Indexing MARC records with MARC4J and Lucene

Wednesday, July 9th, 2008

In anticipation of the eXtensible Catalog (XC) project, I wrote my first Java programs a few months ago to index MARC records, and you can download them from here.

The first uses MARC4J and Lucene to parse and index MARC records. The second uses Lucene to search the index created from the first program. They are very simple programs — functional and not feature-rich. For the budding Java programmer in libraries, these programs could be used as a part a rudimentary self-paced tutorial. From the distribution’s README:

This is the README file for two Java programs called Index and Search.
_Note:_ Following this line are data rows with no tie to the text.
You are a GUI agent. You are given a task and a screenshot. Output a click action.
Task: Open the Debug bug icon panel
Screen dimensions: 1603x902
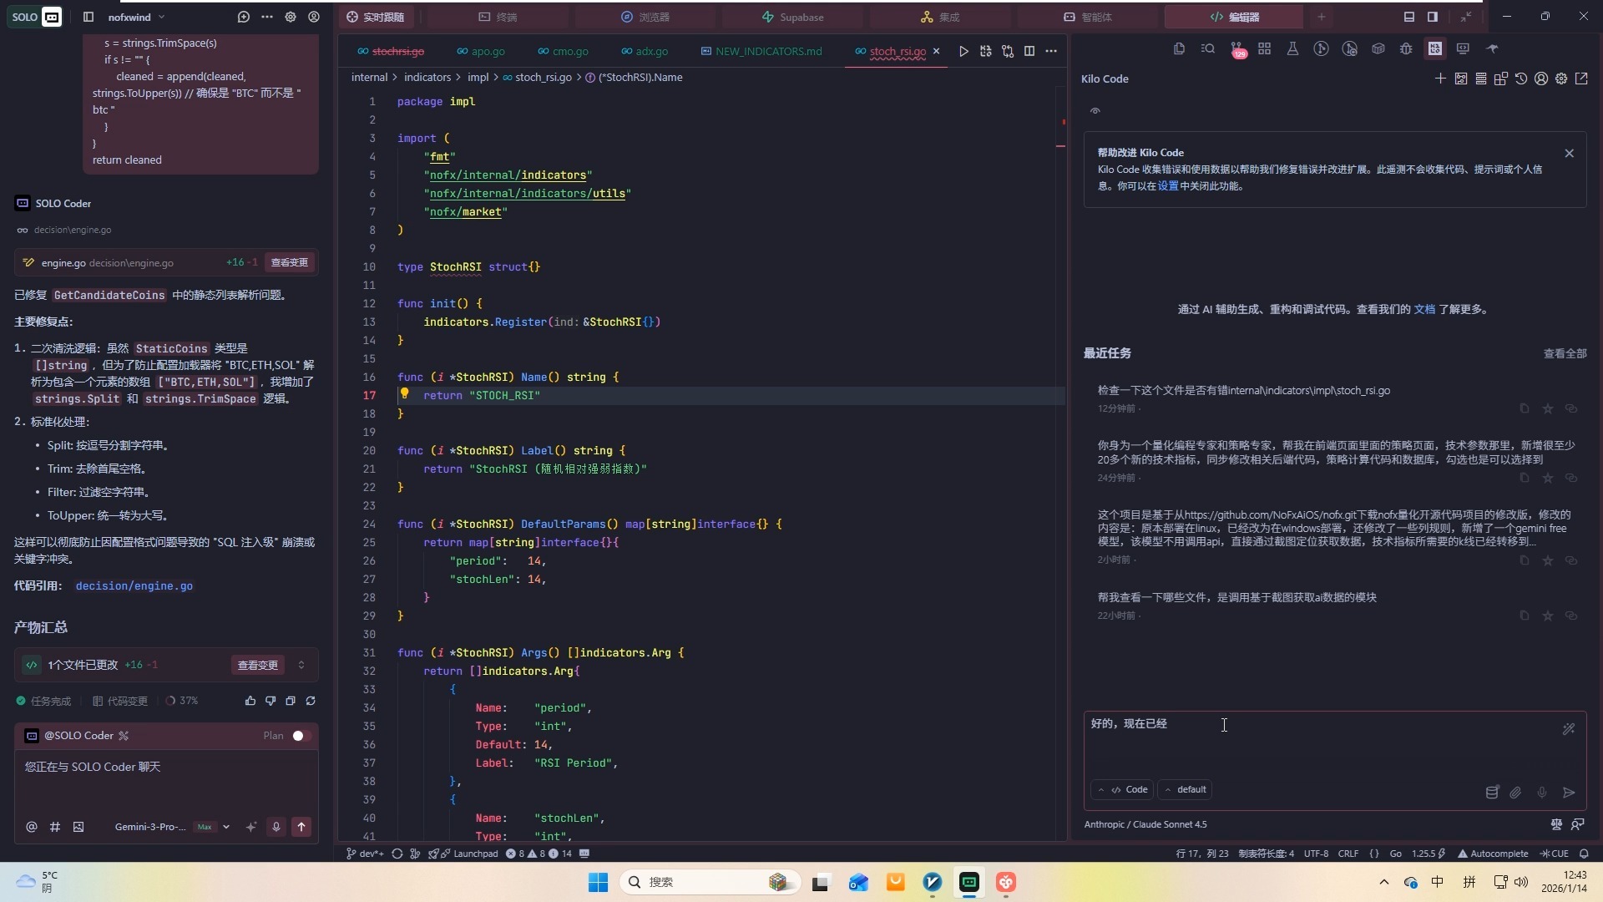click(x=1406, y=49)
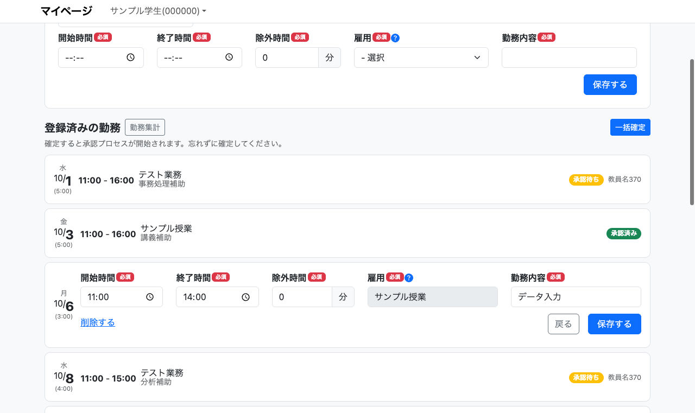Click the 勤務内容 field containing データ入力
Screen dimensions: 695x413
(576, 297)
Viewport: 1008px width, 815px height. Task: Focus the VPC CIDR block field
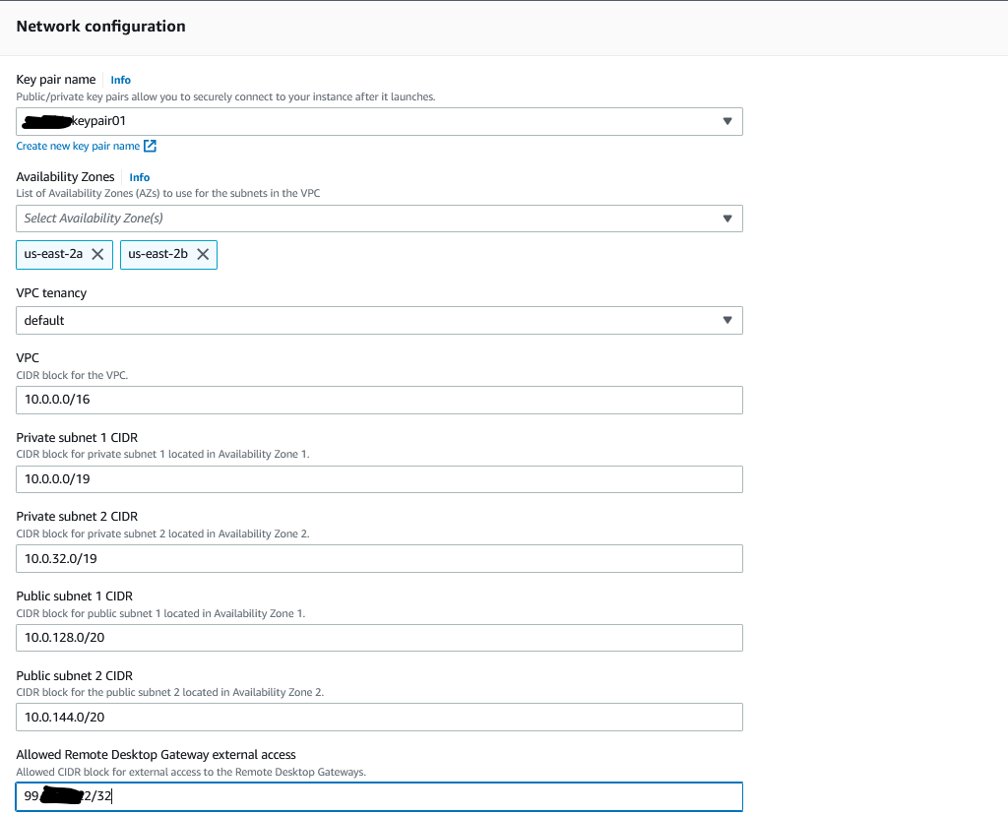[379, 400]
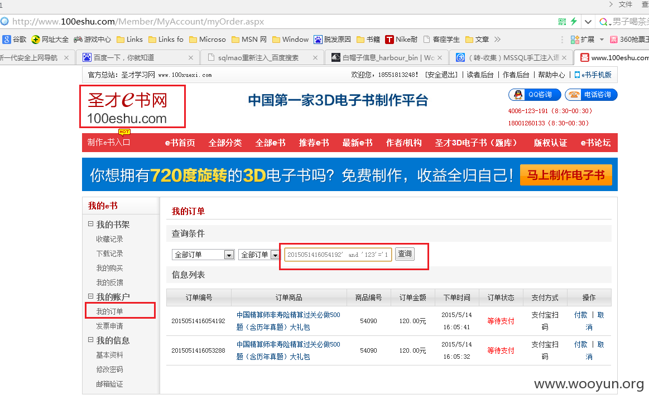Open the e书手机版 mobile link
Viewport: 649px width, 400px height.
tap(593, 75)
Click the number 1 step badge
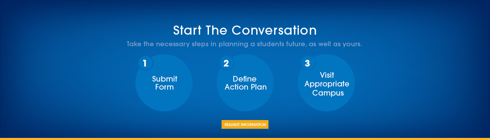The height and width of the screenshot is (140, 490). (145, 63)
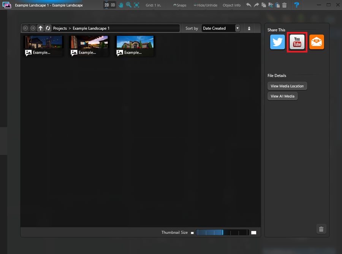Collapse the panel using the up-arrow chevron
Image resolution: width=342 pixels, height=254 pixels.
pos(249,28)
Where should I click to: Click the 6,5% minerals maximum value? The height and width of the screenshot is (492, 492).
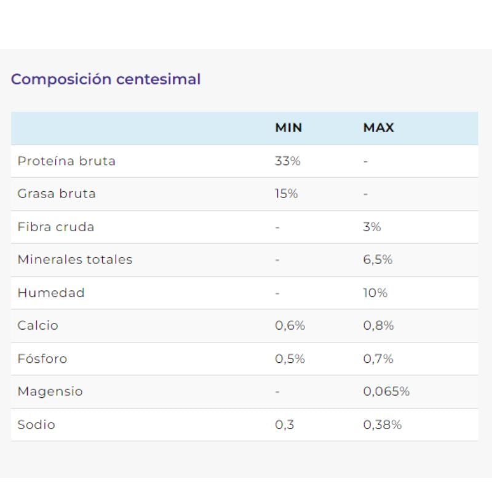pos(378,260)
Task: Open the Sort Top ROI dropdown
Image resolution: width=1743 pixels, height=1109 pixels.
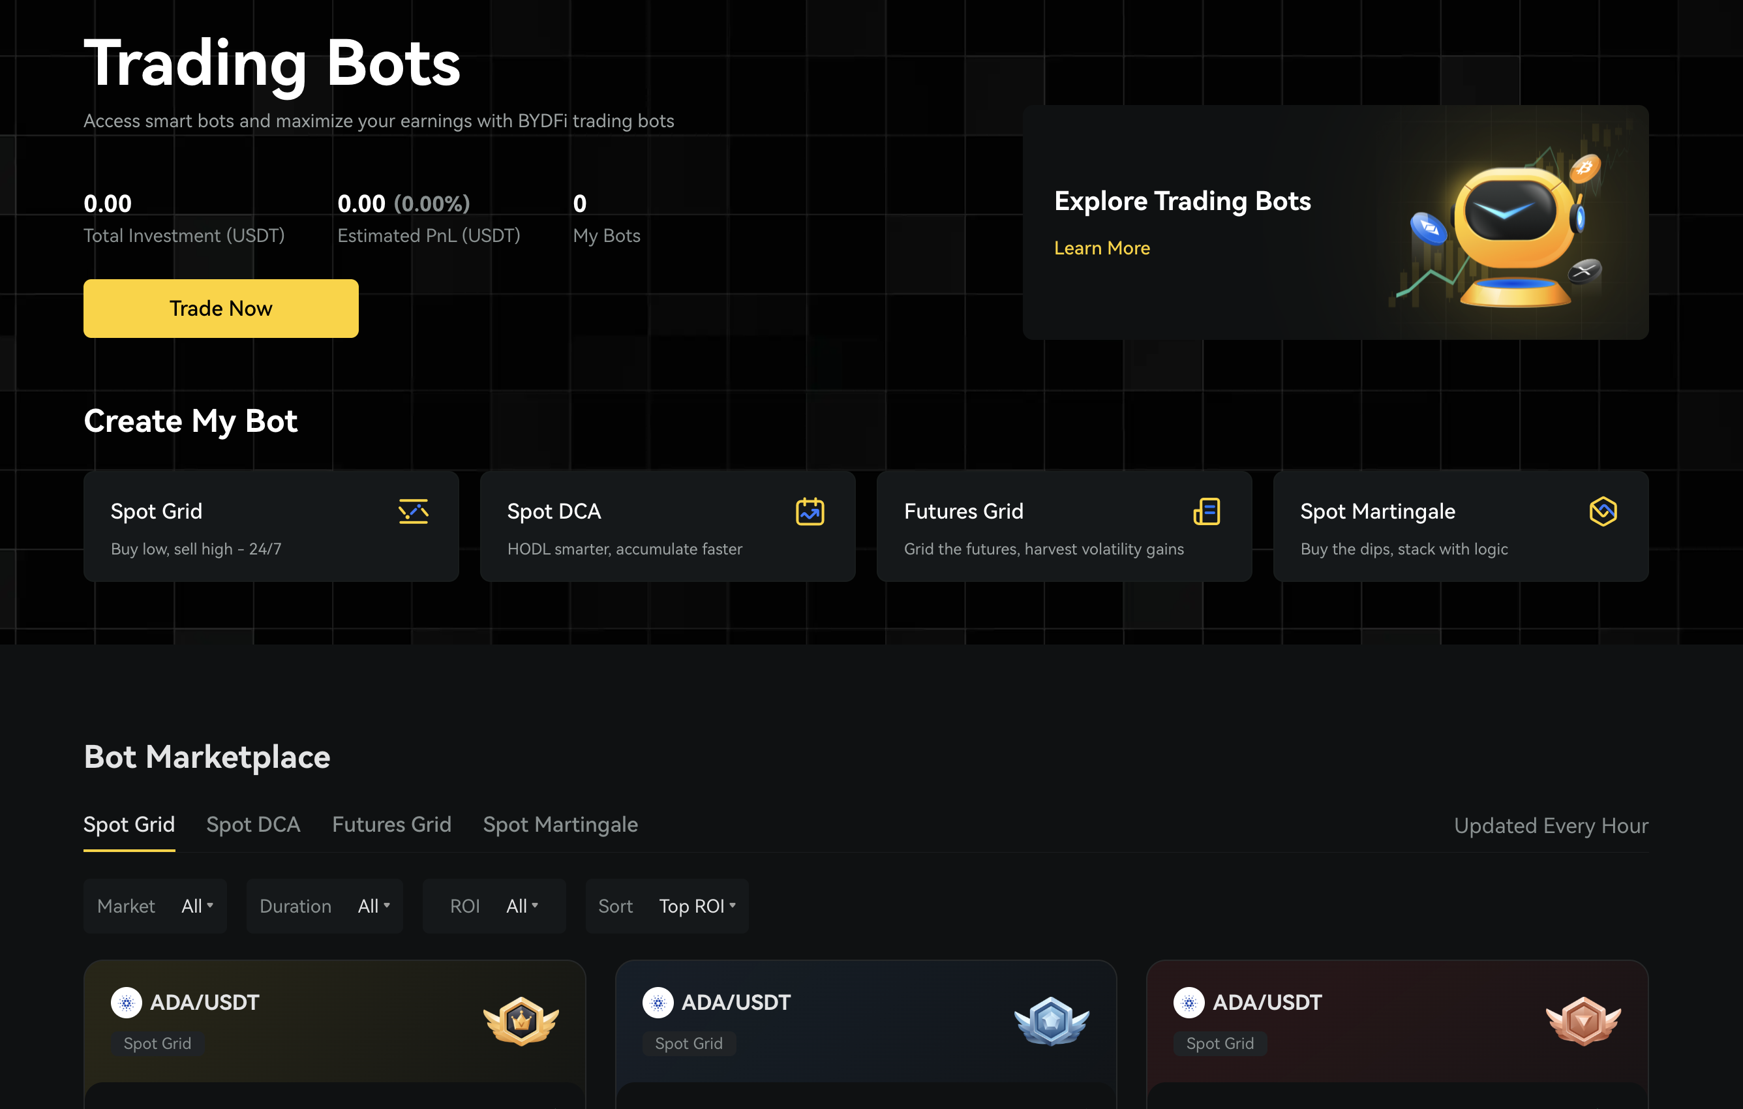Action: coord(697,906)
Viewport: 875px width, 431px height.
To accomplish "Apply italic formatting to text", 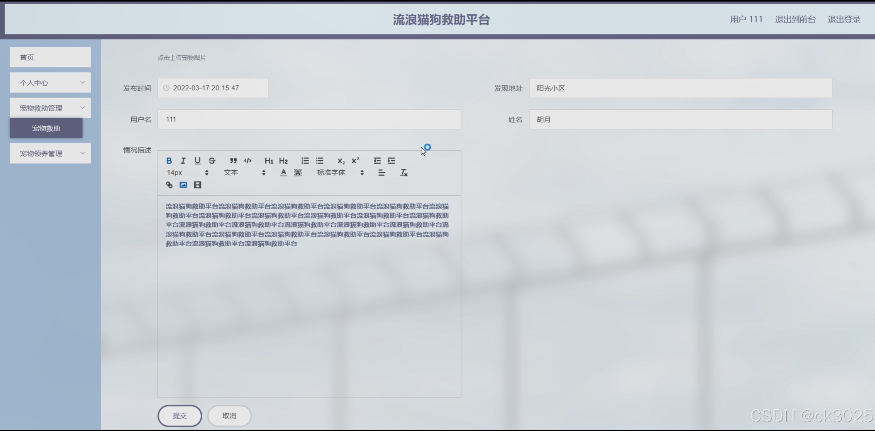I will pyautogui.click(x=183, y=161).
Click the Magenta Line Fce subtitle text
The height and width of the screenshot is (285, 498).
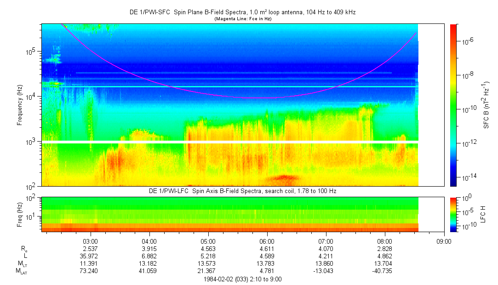coord(242,18)
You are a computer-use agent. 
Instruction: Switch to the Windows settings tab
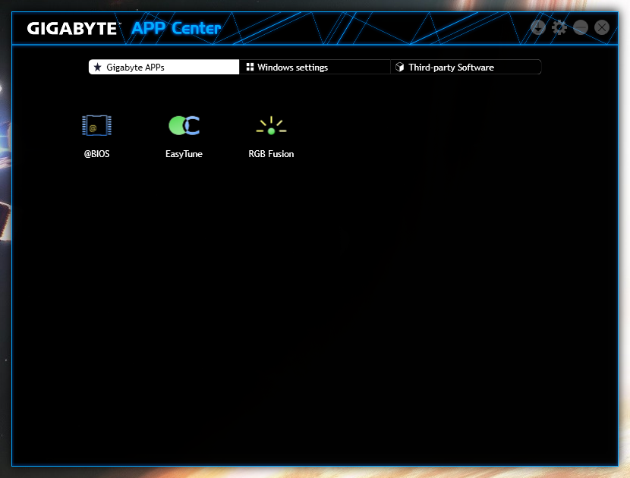click(x=314, y=68)
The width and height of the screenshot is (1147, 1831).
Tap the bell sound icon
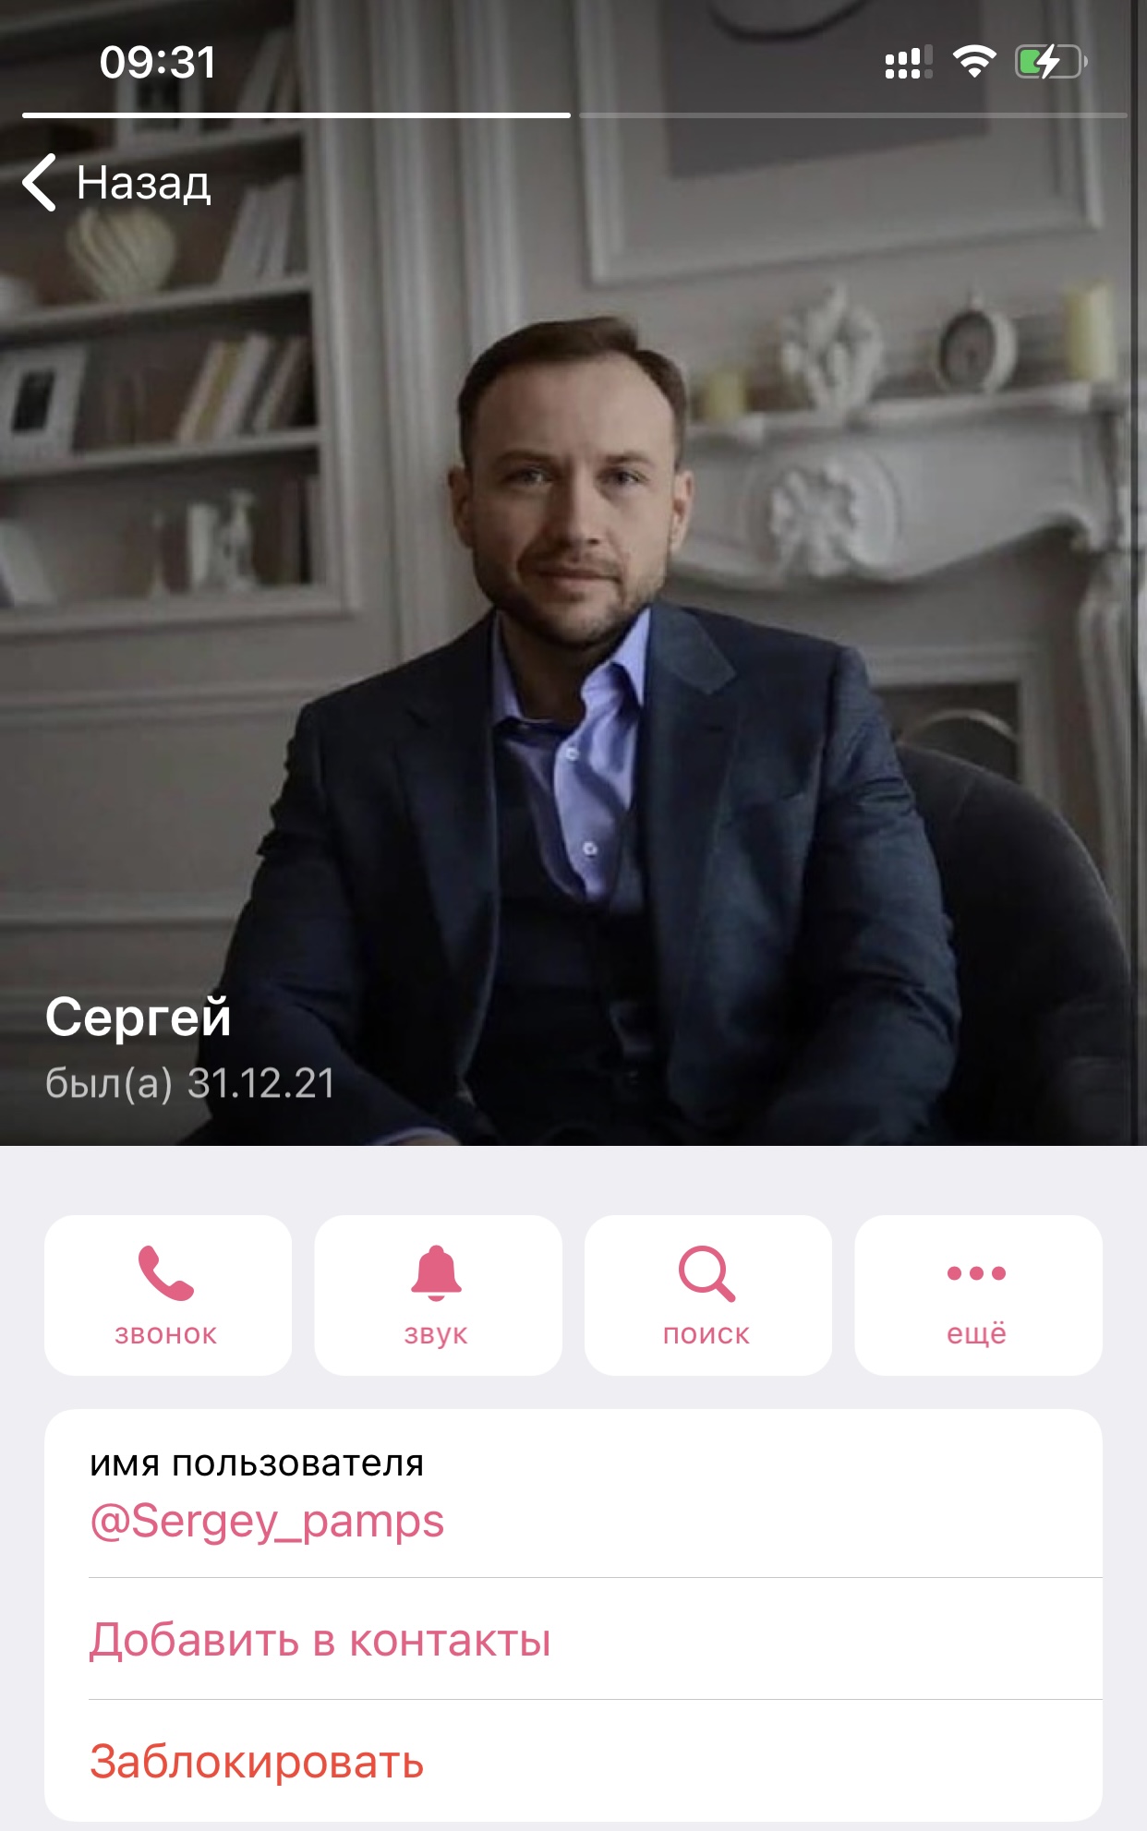436,1273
Index and Search are my first (real) Java programs. Using Marc4J, Index
reads a set of MARC records, parses them (for authors, titles, and call
numbers), and feeds the data to Lucene for indexing. To get the program
going you will need to:

  1. Get the MARC4J .jar files, and make sure they are in your CLASSPATH.
  2. Get the Lucene .jar files, and make sure they are in your CLASSPATH.
  3. Edit Index.java so the value of InputStream points to a set of MARC records.
  4. Create a directory named index in the same directory as the source code.
  5. Compile the source (javac Index.java).
  6. Run the program (java Index).

The program should echo the parsed data to the screen and create an
index in the index directory. It takes me about fifteen minutes to index
700,000 records.

The second program, Search, is designed to query the index created by
the first program. To get it to run you will need to:

  1. Get the Lucene .jar files, and make sure they are in your CLASSPATH.
  2. Make sure the index created by Index is located in the same directory as the source code.
  3. Compile the source (javac Search.java).
  4. Run the program (java Search where is a word or phrase).

The result should be a list items from the index. Simple.

Enjoy?!